A readable and provocative account of the many paths that Republicans have taken to their current state of confusion.”―New York Times Book Review
“The book offers a lively survey of Republican politics in all its diversity, from the ‘transformational presidency' of Abraham Lincoln (to borrow a 21st-century term) to the conservative ascendancy of Ronald Reagan.”―Washington Post
“The most comprehensive account of the GOP and its competing impulses... an important contribution to understanding where we are today.”―Los Angeles Times
“[Richardson's] theory of the party's historical cycle is intriguing.”―New Republic
“A rich portrait of the thinking and times of Abraham Lincoln and those closest to him in the founding of the Republican Party... perceptive and persuasive.... Readers of Richardson's history of the GOP will come away with a good sense of the complex path that led the party to the abnegation of the Lincoln legacy.”―Washington Spectator
“Sharp and readable.”―Open Letters Monthly
“In To Make Men Free, one of our most admired historians takes on one of the most important topics of our past and present: the 160-year story of the Republican Party.

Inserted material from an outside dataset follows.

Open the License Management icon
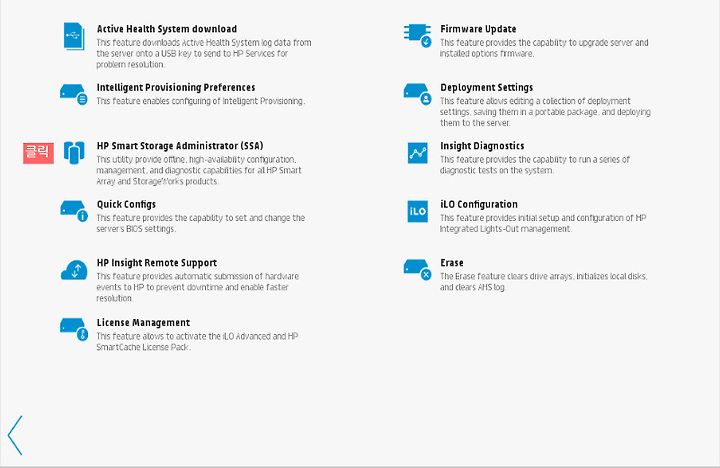This screenshot has height=468, width=720. point(74,329)
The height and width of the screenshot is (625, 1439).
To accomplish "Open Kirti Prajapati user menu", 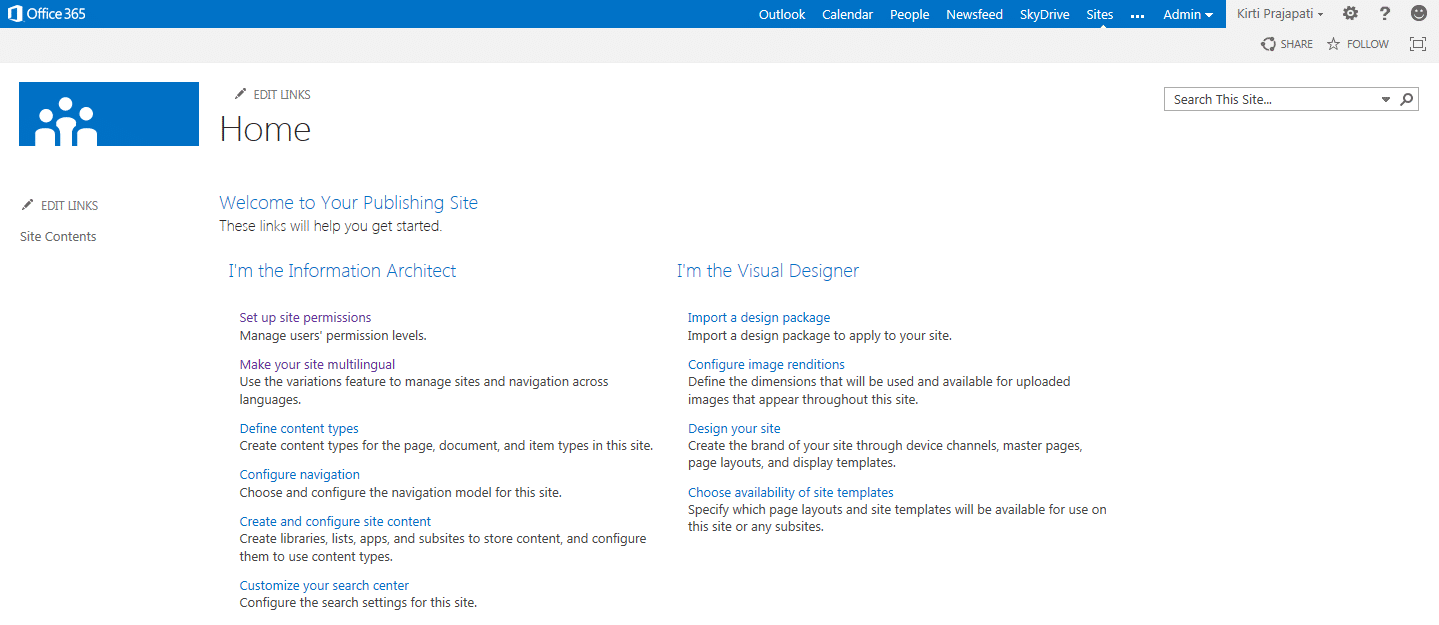I will 1280,14.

From Abraham Lincoln to George W. Bush, from Radical Republicans to Movement Conservatives, Heather Cox Richardson recounts the GOP's dramatic history with unimpeachable insights and crisp, vivid writing. How did the anti-slavery party become the party of the Solid South? How did the anti-trust party of Theodore Roosevelt become the party of Wall Street and the Club for Growth? In this brisk account, Richardson make sense of a twisting tale that shapes our lives every day.”―T.J. Stiles, Pulitzer Prize-winning author of The First Tycoon: The Epic Life of Cornelius Vanderbilt
“Heather Cox Richardson has written a much-needed book: a comprehensive and balanced history of the Republican Party. The prose is engaging, the research is deep, the argument is persuasive; To Make Men Free is the work of a major talent at the top of her craft.”―Ari Kelman, Bancroft Prize-winning author of A Misplaced Massacre: Struggling Over the Memory of Sand Creek
“At its Lincolnian best, the G.O.P. has been not just grand but good. In To Make Men Free, the eminent political historian Heather Cox Richardson superbly brings the Republican Party's history to life, while offering sharp and often surprising interpretations of its rises and declines, when it heeded Lincoln's legacy and when it did not.”―Sean Wilentz, author of The Rise of American Democracy: Jefferson to Lincoln
“Heather Cox Richardson tells a great story, full of fascinating figures, of how the Republican Party has enjoyed extraordinary political success in a country full of poor people, while doing much to serve the rich. It's a vital chapter in the history of American conservatism.”―Eric Rauchway, Professor of History, University of California, Davis
2014-07-13
A new history of the Republican Party as a relentless pull by big-business interests has cast it farther and farther from its noble founding principles. How did the party of Abraham Lincoln—dedicated to checking the spread of Southern "Slave Power" in the West and to expanding the vision of freedom and opportunity among the larger pool of poor and newly emancipated—become the party of the rich and entitled? Richardson (History/Boston Coll.; Wounded Knee: Party Politics and the Road to an American Massacre, 2010, etc.) makes a bold, pertinent argument that the Republican Party has always been beset by contradictions within its core as a result of the founding tension between the belief in equality of opportunity and the protection of property. She focuses on three presidents who have been true to the original Republican cause—Lincoln, Theodore Roosevelt and Dwight Eisenhower—and three periods following progressive legislation eras that saw a reactionary swerve back to pro-business policies and a resulting economic crash: 1893, 1929 and 2008. The party emerged in reaction to the passage of the Kansas-Nebraska Act of 1854, threatening to spread slave power into what Northerners hoped would be a West open to "poor but hardworking, ambitious young men." Harkening back to Thomas Jefferson and the Declaration of Independence, the Republican Party embraced "the first principles of republican government" and broke with "schemes of aristocracy," namely the concentration of wealth among the upper few. Lincoln's assassination, followed by Andrew Johnson's undercutting of Reconstruction, saw the beginning of the reactionary turn back to obstructionism and narrow business interests. Richardson systematically delineates how the "trickle down" economic approach never worked, yet was continually pushed by rogue elements of the party. A hard-hitting study that will surely resonate with ongoing attempts to regenerate the GOP.